La composition des manifestations avant et après la victoire du coup d’état n’est pas la même, le rapport de force change et le peuple uni commence a se réorganiser. Le nouveau pouvoir débordé par la force de la réaction déchaîne une répression démesurée. Il espère semer la terreur parmi la population, la forcer à dégager les routes et les rues, c’est le contraire qui se produit, au-delà de la douleur, la colère et la détermination populaire s’intensifient.
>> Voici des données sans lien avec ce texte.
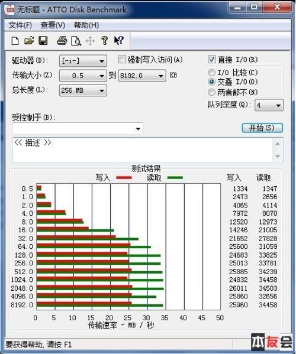The height and width of the screenshot is (354, 296).
Task: Click the ATTO app icon in title bar
Action: click(x=9, y=9)
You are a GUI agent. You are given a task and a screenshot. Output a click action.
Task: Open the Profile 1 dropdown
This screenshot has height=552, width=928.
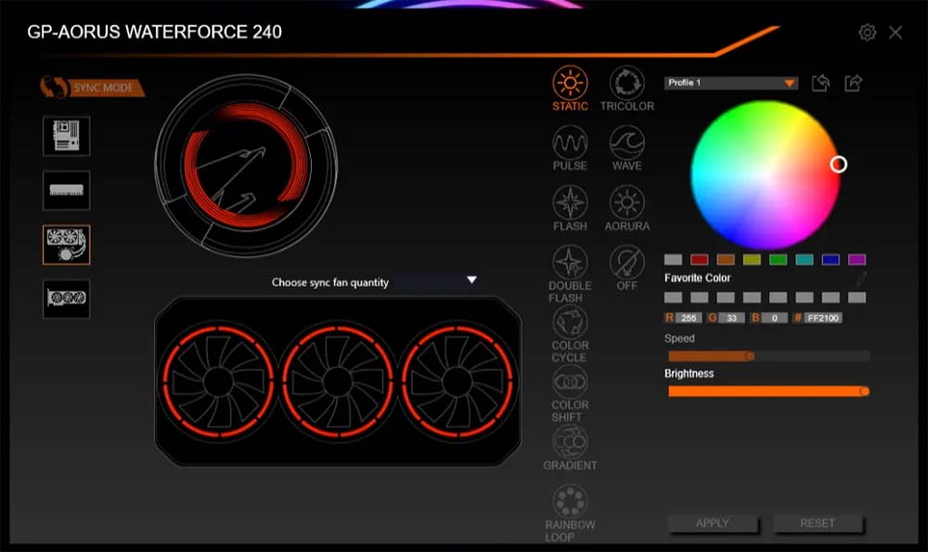(x=731, y=83)
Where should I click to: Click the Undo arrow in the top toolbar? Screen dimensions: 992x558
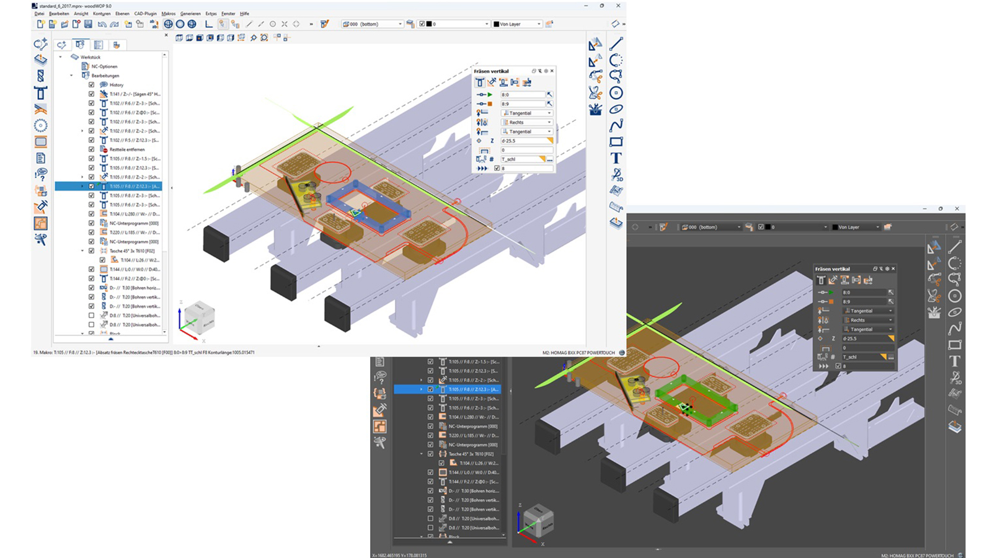click(x=102, y=24)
Pendant ce temps, le nouvel exécutif formé totalement des fidèles de ce courant qui a emporté 4 % des votes aux dernières élections, tente de détruire les assemblées législatives où le MAS occupe presque deux tiers des sièges. Les représentants du peuples sont sauvagement agressés, leurs familles sont séquestrées, leurs maisons brûlées, d’autres sont emprisonnés, d’autres encore entrent dans la clandestinité où prennent le chemin de l’exil. Des députés, des sénateurs ne peuvent tout simplement plus quitter leur région pour se rendre au siège du gouvernement faute de moyens de transport.Tout semble perdu…
Soudain pourtant le processus s’inverse. Des députés et sénateurs du MAS se sont accrochés, pour pouvoir continuer à travailler certains campent sur place dans les locaux du Congrès , ils ont peur s’ils sortent soit de se faire arrêter, soit d’être empêchés de rentrer par des forces de l’ordre qui ont battus l’ancienne présidente du sénat, toujours sénatrice, pour l’empêcher de pénétrer dans les locaux.
Une jeune femme va prendre la direction de la réorganisation des forces. Elle s’appelle Eva Copa Murga, elle a 32 ans, militante dès l’adolescence, elle a déjà derrière elle un long parcours politique. Je n’ai pas tous les détails de toutes les étapes des événements qui vont suivre, mais une bonne idée générale. Le 14 novembre Eva est élue, dans le respect des règles constitutionnelles, présidente du Sénat. Le but : remettre le législatif au travail pour pouvoir opposer aux putschistes à la légitimité nulle, une force politique légitime, cohérente et représentant la majorité du pays. Parce que dehors le massacre se déchaîne, que l’armée tire sur des gens désarmés, parce que les représentants du peuples sont menacés de mort. Il faut avant tout arrêter le massacre et ensuite, couper court à la volonté clairement et activement manifestée des usurpateurs de se maintenir au pouvoir. Il ne faut pas laisser se prolonger le vide législatif qui leur permet de gouverner par « décret suprême ». Il ne faut pas leur permettre d’organiser seuls de nouvelles élections dont ils décideraient des règles. Je ne sais pas exactement comment les Assemblées ont pu se remettre au travail, mais elles l’ont fait. Et sous supervision de représentants de l’église, de l’Union Européenne et de l’ONU, des tables de négociations ont eu lieu réunissant le pouvoir de fait, le pouvoir législatif et les représentants des organisations sociales. Le samedi 23 novembre sont proposées face à cette assemblées les versions finales de deux projets de loi, la première concerne la pacification du pays, la seconde l’organisation des élections, elles seront signées le le lendemain. Quatre vidéos d’un peu plus d’une heure chacune rendent compte de ces débats, j’ai regardé la dernière, je vous en rendrai compte par la suite, parce qu’il y apparaît beaucoup de choses importantes pour comprendre les forces en confrontation et que ce moment est une incontestable victoire du peuple obtenue par des négociations qui ont ramené la Pachamama de pied ferme, la voix haute, claire portant un discours intelligent et déterminé, au cœur du palais présidentiel.